***** Фрагмент текста *****

В европейской литературе традиции от Гете через Томаса Манна к модернистской и постмодернистской эстетике проходит последовательный ряд попыток обосновать положительно-коммуникативную роль иронии и ее соответствие эпической, широкой объективной повествовательной позиции.

"Иронический писатель… умаляет себя и, подобно Сократу, делает вид, что он ничего не знает, даже того, что он ироничен… Когда мы попытаемся выделить ироническое как таковое, мы находим, что оно попросту сводится к позиции поэта к бесстрастному созиданию такой литературной формы, где отсутствуют как прямые, так и косвенные элементы утверждения. Ирония… изображает жизнь такой, какова она есть. Иронический писатель делает акцент не на объекте, а на субъекте… наивный ироник афиширует свою ироничность, а рафинированная ирония оставляет читателю возможность как бы самому привнести ее в повествование" [18], - цитата из работы канадского литературоведа Н. Фрая сводит воедино особенности иронического диалогизма, которые мы пытались уяснить.

Предложив в1957 г. свою теорию литературных модусов, Н. Фрай стал одним из ведущих истолкователей мирового литературного процесса. Он подчеркнул, что, в отличие от четырех других (миф, легенда, героика, обыденность), пятый ИРОНИЧЕСКИЙ модус способен сообщить читателю чувство интеллектуального превосходства над объектом изображения. Поэтому роль иронии в искусстве все больше приближается к функции свободного личностного выбора.

Мы признаем обоснованное Н. Фраем положение о том, что литература не столько создает новые, сколько возобновляет закрепленные в ней ранее АРХЕТИПЫ определенных (миф, трагедия, сатира, юмор и т.п.) формы человеческого отношения к миру, всякий раз пополняя их конкретно-историческим содержанием и новыми оттенками смысла.

Ирония и вопрос о комическом и трагическом

Теория литературных модусов признает иронию средством интеллектуальной критики в самом широком смысле. Это верно, ирония организует "ревизию" в сложном хозяйстве закрепленных литературной способов жизнеотношения, делая всякого чуткого к ней читателя эстетическим судьей этих форм.

Вместо того, чтобы встраивать новое содержание в рамки старых смысловых структур, ирония заставляет заметить узость этих рамок и устремляет читателя к выработке новой системы ценностей. Как это происходит?

***** Исходные данные *****

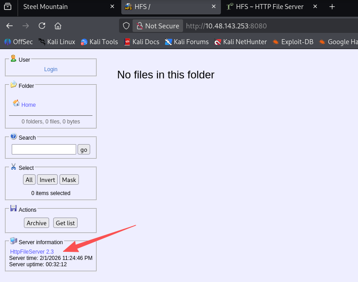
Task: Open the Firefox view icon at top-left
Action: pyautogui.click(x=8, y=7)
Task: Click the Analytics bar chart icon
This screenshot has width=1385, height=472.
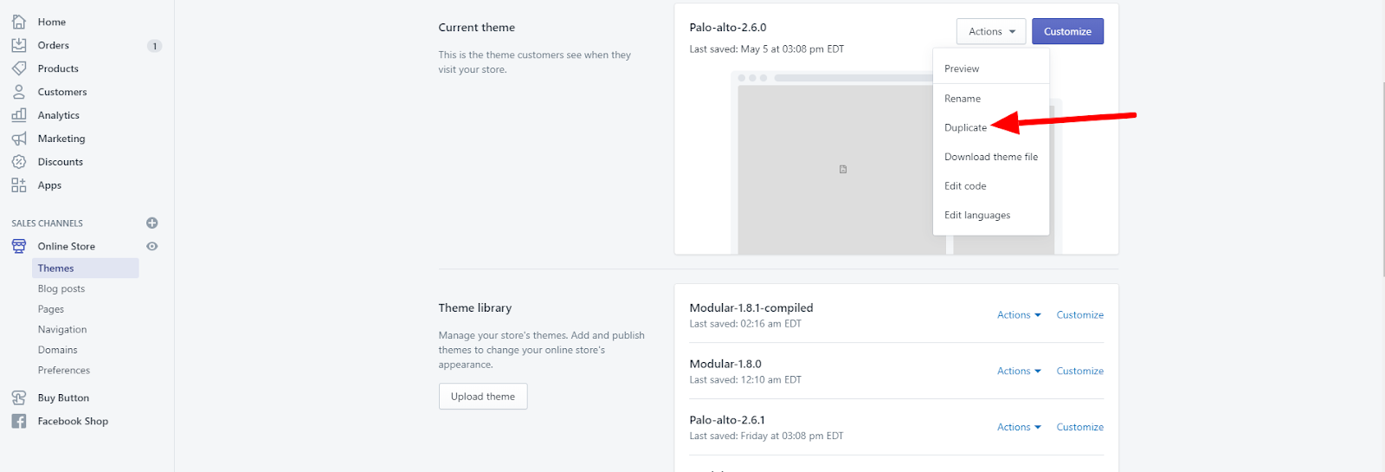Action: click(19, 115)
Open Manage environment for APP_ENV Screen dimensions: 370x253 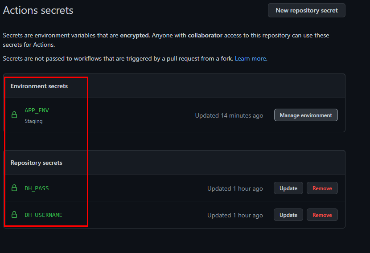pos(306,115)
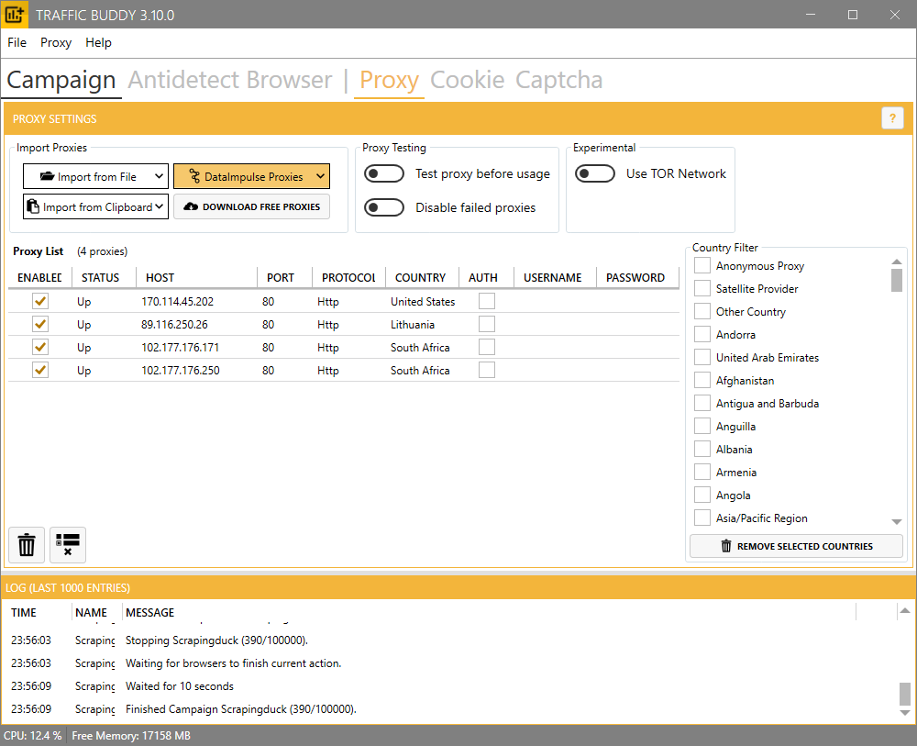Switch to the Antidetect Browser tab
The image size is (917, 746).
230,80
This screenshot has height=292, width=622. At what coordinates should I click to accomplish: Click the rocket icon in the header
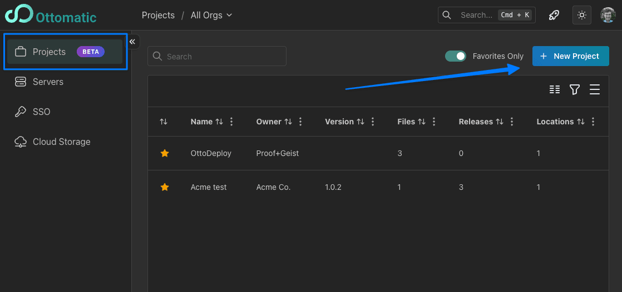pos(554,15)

*****
***** Исходные данные *****

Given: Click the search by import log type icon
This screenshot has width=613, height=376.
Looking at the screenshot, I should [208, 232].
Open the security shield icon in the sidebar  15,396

*****
***** Исходные данные *****

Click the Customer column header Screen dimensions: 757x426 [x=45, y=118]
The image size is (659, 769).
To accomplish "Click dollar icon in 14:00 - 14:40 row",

*****

Продолжите текст о роли иронии в литературе, начав сразу после его последней фразы. Приведенные пункты представляют собой отдельный материал.

* **Итоговый результат**
К иронику всякая традиционная художественная модель повернута своей концептуальной стороной. Теория модусов Н. Фрая помогла нам понять, что жанровые формы передают в практику позднейшей литературы ряд МОДЕЛЕЙ ЖИЗНЕОТНОШЕНИЯ, которые сформировались в культурном прошлом. Положение о том, что модус (и его аналог - жанровый архетип) несет не только формально-поэтическое, но и идеологическое наследие, творчески применил литературовед В.И. Тюпа. Он предложил типологию произведений словесного искусства, связанную с выраженным в них жизнеотношением.

Тюпа утверждает, что пафос (героический, трагический, сатирический, идиллический, элегический, сентиментальный и др.) есть признак определенного мироощущения, соответствующего тому или иному историческому этапу эволюции человеческого самосознания [19].

При прямой преемственности жанр (как популярный, так и забытый, архаический) в новом произведении "живет", прямо воспроизводя соответствующий тип отношений человека с миром. При преемственности иронической, превращающей всякую систему взглядов в частную и могучую быть оспоренной, происходит совсем иное.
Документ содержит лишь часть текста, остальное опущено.